E. R. Eddison
E R Eddison (1882-1945)Eric Rucker Eddison was born in Leeds in 1882 and was schooled by private tutors along with a young Arthur Ransome. He was later educated at Eton and Oxford, becoming a high-ranking British civil servant. His earlier 20th-century novels - most famously The Worm Ouroboros - influenced many of the great fantasy writers who followed him, such as JRR Tolkien, Ursula K. LeGuin and Michael Moorcock. After retiring from the civil service, he lived in Marlborough, Wiltshire until his death in 1945.
Marta Randall is the author of seven novels and numerous shorter works. She also edited NEW DIMENSIONS 11 and 12 and NEBULA STORIES 19. She has taught writing in a number of venues, including the Clarion workshop and through the University of California at the Berkeley extension. Currently she teaches private workshops. She was born in Mexico City, Mexico in 1948 and lives in Sonoma County, California, with her husband and youngest child. Her most recent book was GROWING LIGHT, written under the name Martha Conley.
Bill Ransom (1945 - )Bill Ransom was born in Puyallup, Washington in 1945. he began full-time employment at the age of eleven as an agricultural worker. He attended Washington State University on track and boxing scholarships, and the University of Puget Sound on a track scholarship. He received his BA in Sociology and English Education from the University of Washington in 1970, and MA in English from Utah State University in 1997. He is best known for the three novels he co-wrote with Frank Herbert.
Mickey Zucker Reichert
Mickey Zucker Reichert (1962- )Mickey Zucker Reichert is the working name Miriam Zucker Reichert. Reichert is a paediatrician and is a Doctor of Medicine. She is from a town in Iowa and has fostered and adopted children as well as a variety of animals, describing herself as a "bird wrangler, goat roper, dog trainer, cat herder, horse rider, and fish feeder who has learned (the hard way) not to let macaws remove contact lenses". Reichert began publishing work of genre interest with "Homecoming" for Space & Time in 1989. She has over 22 novels to her name, as well as an illustrated novella and over 50 short stories, and she is best known for her Renshai series, which provides a different perspective on traditional Norse mythology. Reichert was asked to write three prequels of I, Robot by Asimov's estate, being a science fiction author with an MD, and is the first woman to be authorised to write stories based on Asimov's novels.
Mack Reynolds (1917-1983)
Dallas McCord ('Mack') Reynolds was born in California in 1917. His father was the Socialist Labor Party Presidential Candidate on two occasions, and Reynolds' life and work were deeply affected by his political upbringing. After early careers in newspapers and computing, Reynolds returned from the Second World War and began to write science fiction. Based in Mexico but travelling widely in his role as Travel Editor for a men's magazine, he started slowly but surely to sell his work. Mack Reynolds wrote the first Star Trek novel, Mission to Horatius, and was once voted Most popular SF Author by the readers of Galaxy Science Fiction magazine. He died in 1983.
Lionel Roberts is a pseudonym for Lionel Fanthorpe.
Keith Roberts (1935-2000)
Keith Roberts was an English author and illustrator, who did more than most to define the look of UK Science fiction magazines in the sixties. He won four BFSA awards for his writing and his art, and edited the magazine Science Fantasy (later Impulse) for a time. He was also nominated for Hugo, Nebula (twice) and Arthur C. Clarke awards. He is perhaps best known for his seminal alternative history novel, Pavane, praised by George R. R. Martin: 'No alternate history novel of the past thirty years comes close to equalling Pavane'.
Deborah J. Ross
Deborah J. Ross is an American SF and fantasy author.
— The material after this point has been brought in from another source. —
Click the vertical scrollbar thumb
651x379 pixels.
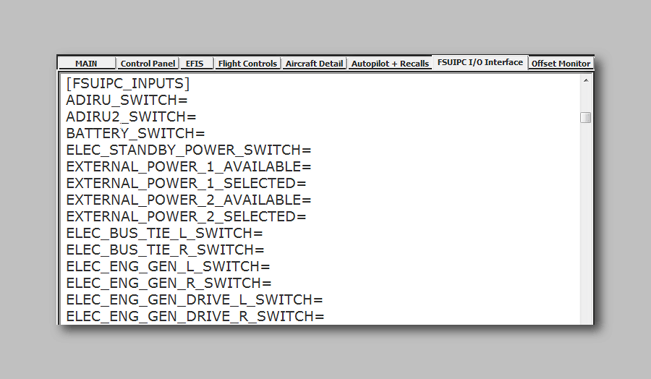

William Rostler (1926-1997) was an American SF author.
Rudy Rucker (1946 - )
Rudy Rucker is a writer, a mathematician, and a computer scientist with thirty-two published books. In the 1980s he received Philip K. Dick awards for his cyberpunk novels Software and Wetware. He took up painting in 1999, and has had three shows of his pop-surreal works in San Francisco. His fantastic novel of the afterlife, Jim And The Flims appeared in 2011, as did his memoir, Nested Scrolls: A Writer's Life. He is presently working on a 1950s SF novel called The Turing Chronicles, featuring a love affair between computer pioneer Alan Turing and Beat author William Burroughs.
Joanna Russ was born in New York City and is regarded as one of the leading feminist science fiction writers. She died in 2011.
Geoff Ryman was born in Canada in 1952 but moved to America when he was eleven. He moved to London in 1973. He began writing science fiction in 1976. His other novels include Was and 253. He currently lives and works in London and Oxfordshire.